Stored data
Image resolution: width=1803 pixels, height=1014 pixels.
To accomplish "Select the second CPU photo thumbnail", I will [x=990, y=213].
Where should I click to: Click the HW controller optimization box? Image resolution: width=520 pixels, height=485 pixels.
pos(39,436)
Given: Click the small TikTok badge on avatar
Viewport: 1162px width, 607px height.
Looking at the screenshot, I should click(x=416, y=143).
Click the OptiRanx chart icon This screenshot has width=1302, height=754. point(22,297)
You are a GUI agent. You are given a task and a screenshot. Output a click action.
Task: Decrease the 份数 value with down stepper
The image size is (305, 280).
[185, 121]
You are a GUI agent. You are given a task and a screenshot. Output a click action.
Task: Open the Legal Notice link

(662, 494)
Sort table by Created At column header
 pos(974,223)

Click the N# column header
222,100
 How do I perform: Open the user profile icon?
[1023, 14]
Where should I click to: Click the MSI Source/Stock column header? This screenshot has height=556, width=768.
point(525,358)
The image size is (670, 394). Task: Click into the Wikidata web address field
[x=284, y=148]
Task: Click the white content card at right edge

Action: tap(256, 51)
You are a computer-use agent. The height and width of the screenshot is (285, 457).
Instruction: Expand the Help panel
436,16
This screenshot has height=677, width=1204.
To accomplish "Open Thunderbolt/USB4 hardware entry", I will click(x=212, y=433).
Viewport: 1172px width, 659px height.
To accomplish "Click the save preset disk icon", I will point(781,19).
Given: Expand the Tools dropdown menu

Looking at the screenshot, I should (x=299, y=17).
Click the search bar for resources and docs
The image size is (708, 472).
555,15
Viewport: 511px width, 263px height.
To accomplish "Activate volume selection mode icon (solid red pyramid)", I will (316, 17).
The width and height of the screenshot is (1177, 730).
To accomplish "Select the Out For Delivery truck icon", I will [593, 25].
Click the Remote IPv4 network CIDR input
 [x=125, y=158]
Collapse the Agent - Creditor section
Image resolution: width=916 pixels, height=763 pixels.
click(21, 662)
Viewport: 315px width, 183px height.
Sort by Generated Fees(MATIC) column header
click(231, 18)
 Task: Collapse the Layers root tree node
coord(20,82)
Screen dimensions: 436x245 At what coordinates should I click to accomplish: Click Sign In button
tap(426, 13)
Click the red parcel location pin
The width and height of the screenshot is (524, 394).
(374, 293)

== GIVEN PROBLEM ==
Convert the data above into a Markdown table with the columns Row and Line. Put one nonblank line in each row, numbered in order.

== FINAL ANSWER ==
| Row | Line |
|---|---|
| 1 | Image resolution: width=1803 pixels, height=1014 pixels. |
| 2 | To accomplish "Select the second CPU photo thumbnail", I will [x=990, y=213]. |
| 3 | Where should I click to: Click the HW controller optimization box? Image resolution: width=520 pixels, height=485 pixels. |
| 4 | pos(39,436) |
| 5 | Given: Click the small TikTok badge on avatar |
| 6 | Viewport: 1162px width, 607px height. |
| 7 | Looking at the screenshot, I should click(x=416, y=143). |
| 8 | Click the OptiRanx chart icon This screenshot has width=1302, height=754. point(22,297) |
| 9 | You are a GUI agent. You are given a task and a screenshot. Output a click action. |
| 10 | Task: Decrease the 份数 value with down stepper |
| 11 | The image size is (305, 280). |
| 12 | [185, 121] |
| 13 | You are a GUI agent. You are given a task and a screenshot. Output a click action. |
| 14 | Task: Open the Legal Notice link |
| 15 | (662, 494) |
| 16 | Sort table by Created At column header |
| 17 |  pos(974,223) |
| 18 | Click the N# column header |
| 19 | 222,100 |
| 20 |  How do I perform: Open the user profile icon? |
| 21 | [1023, 14] |
| 22 | Where should I click to: Click the MSI Source/Stock column header? This screenshot has height=556, width=768. |
| 23 | point(525,358) |
| 24 | The image size is (670, 394). Task: Click into the Wikidata web address field |
| 25 | [x=284, y=148] |
| 26 | Task: Click the white content card at right edge |
| 27 | Action: tap(256, 51) |
| 28 | You are a computer-use agent. The height and width of the screenshot is (285, 457). |
| 29 | Instruction: Expand the Help panel |
| 30 | 436,16 |
| 31 | This screenshot has height=677, width=1204. |
| 32 | To accomplish "Open Thunderbolt/USB4 hardware entry", I will click(x=212, y=433). |
| 33 | Viewport: 1172px width, 659px height. |
| 34 | To accomplish "Click the save preset disk icon", I will point(781,19). |
| 35 | Given: Expand the Tools dropdown menu |
| 36 | Looking at the screenshot, I should (x=299, y=17). |
| 37 | Click the search bar for resources and docs |
| 38 | The image size is (708, 472). |
| 39 | 555,15 |
| 40 | Viewport: 511px width, 263px height. |
| 41 | To accomplish "Activate volume selection mode icon (solid red pyramid)", I will (316, 17). |
| 42 | The width and height of the screenshot is (1177, 730). |
| 43 | To accomplish "Select the Out For Delivery truck icon", I will [593, 25]. |
| 44 | Click the Remote IPv4 network CIDR input |
| 45 |  [x=125, y=158] |
| 46 | Collapse the Agent - Creditor section |
| 47 | Image resolution: width=916 pixels, height=763 pixels. |
| 48 | click(21, 662) |
| 49 | Viewport: 315px width, 183px height. |
| 50 | Sort by Generated Fees(MATIC) column header |
| 51 | click(231, 18) |
| 52 |  Task: Collapse the Layers root tree node |
| 53 | coord(20,82) |
| 54 | Screen dimensions: 436x245 At what coordinates should I click to accomplish: Click Sign In button |
| 55 | tap(426, 13) |
| 56 | Click the red parcel location pin |
| 57 | The width and height of the screenshot is (524, 394). |
| 58 | (374, 293) |